=== EXERCISE PROMPT ===
Find every row that contains the string "height" and copy each one out in full.

─── GIVEN INFORMATION ───

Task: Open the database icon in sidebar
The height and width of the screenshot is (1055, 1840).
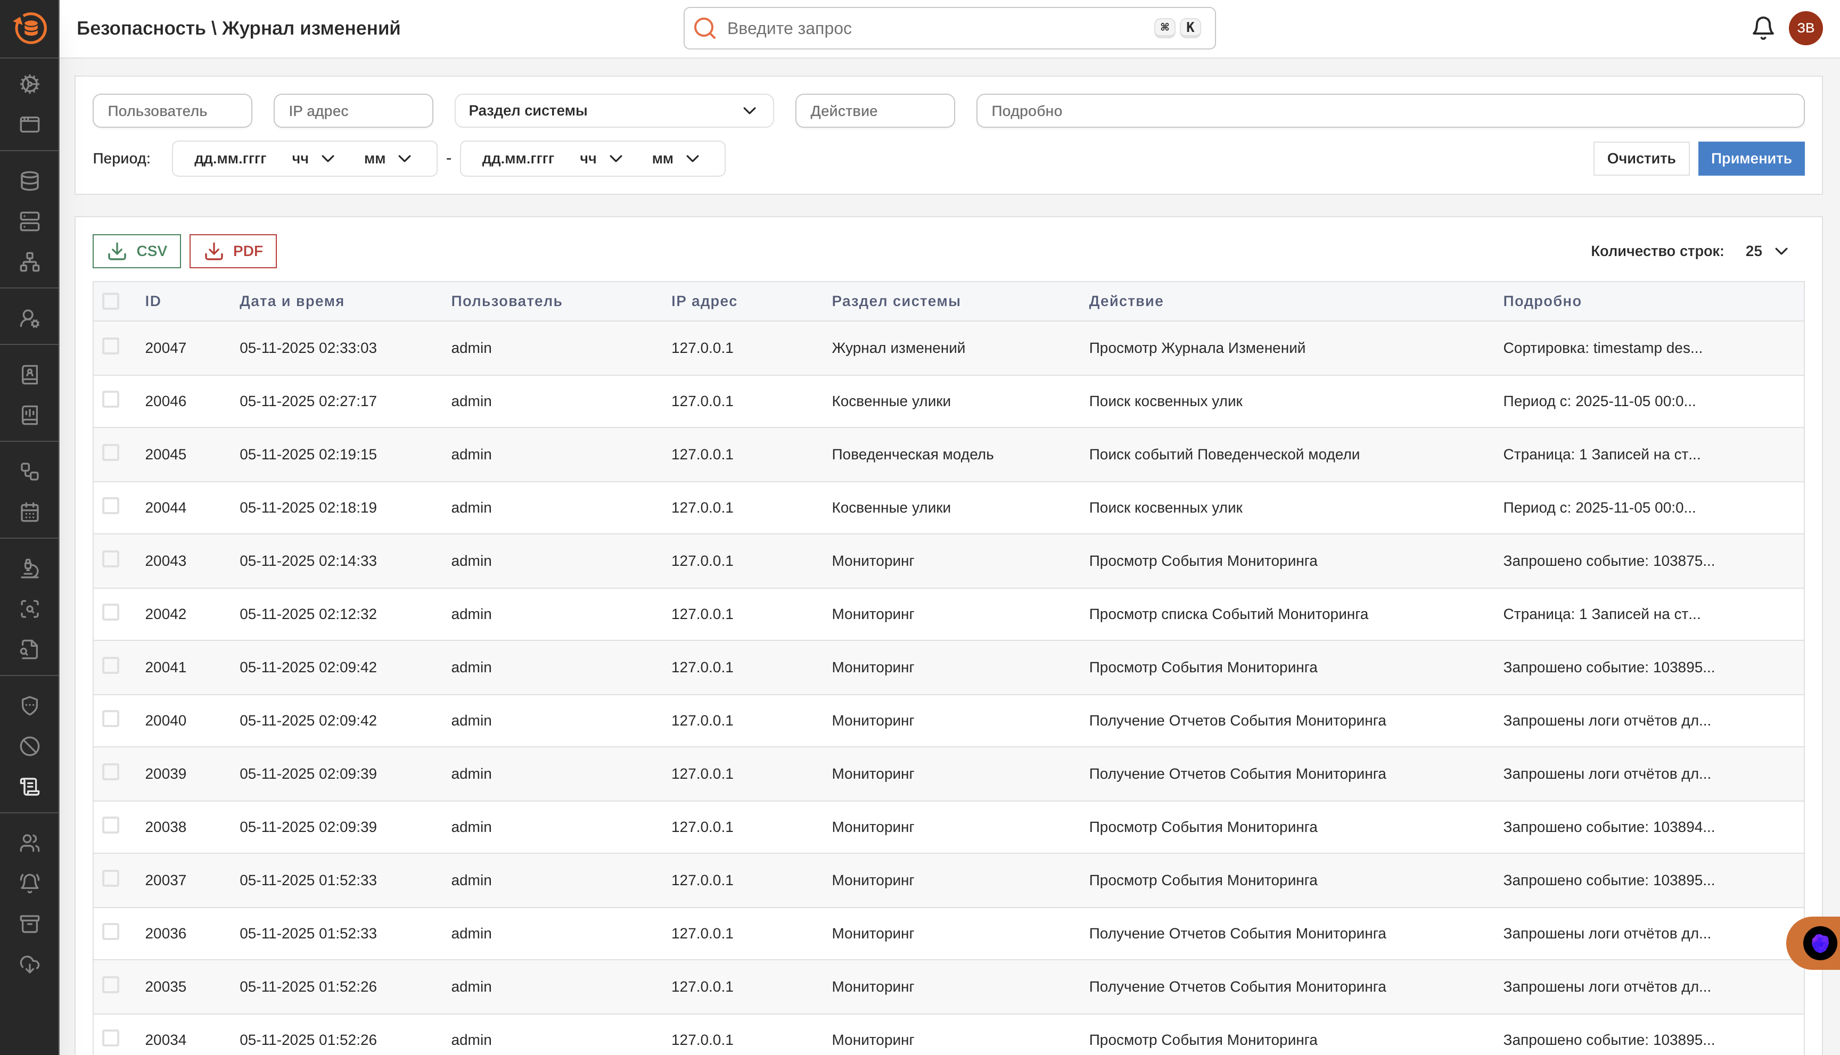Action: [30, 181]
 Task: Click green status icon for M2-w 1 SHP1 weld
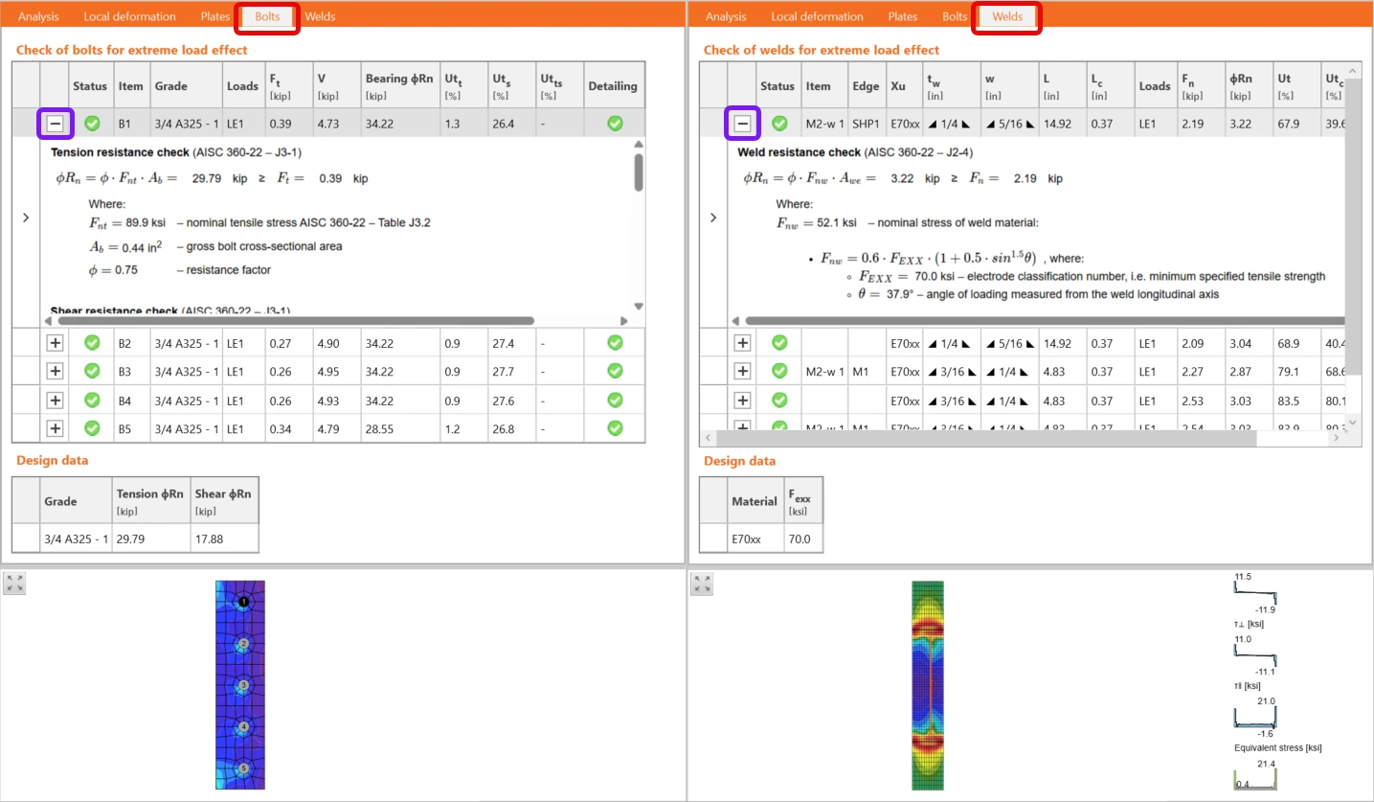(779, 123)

───
─── GIVEN INFORMATION ───

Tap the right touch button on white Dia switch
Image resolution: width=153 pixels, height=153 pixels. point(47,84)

───

=== OUTPUT BELOW ===
The height and width of the screenshot is (1055, 1840).
Image resolution: width=153 pixels, height=153 pixels. point(47,84)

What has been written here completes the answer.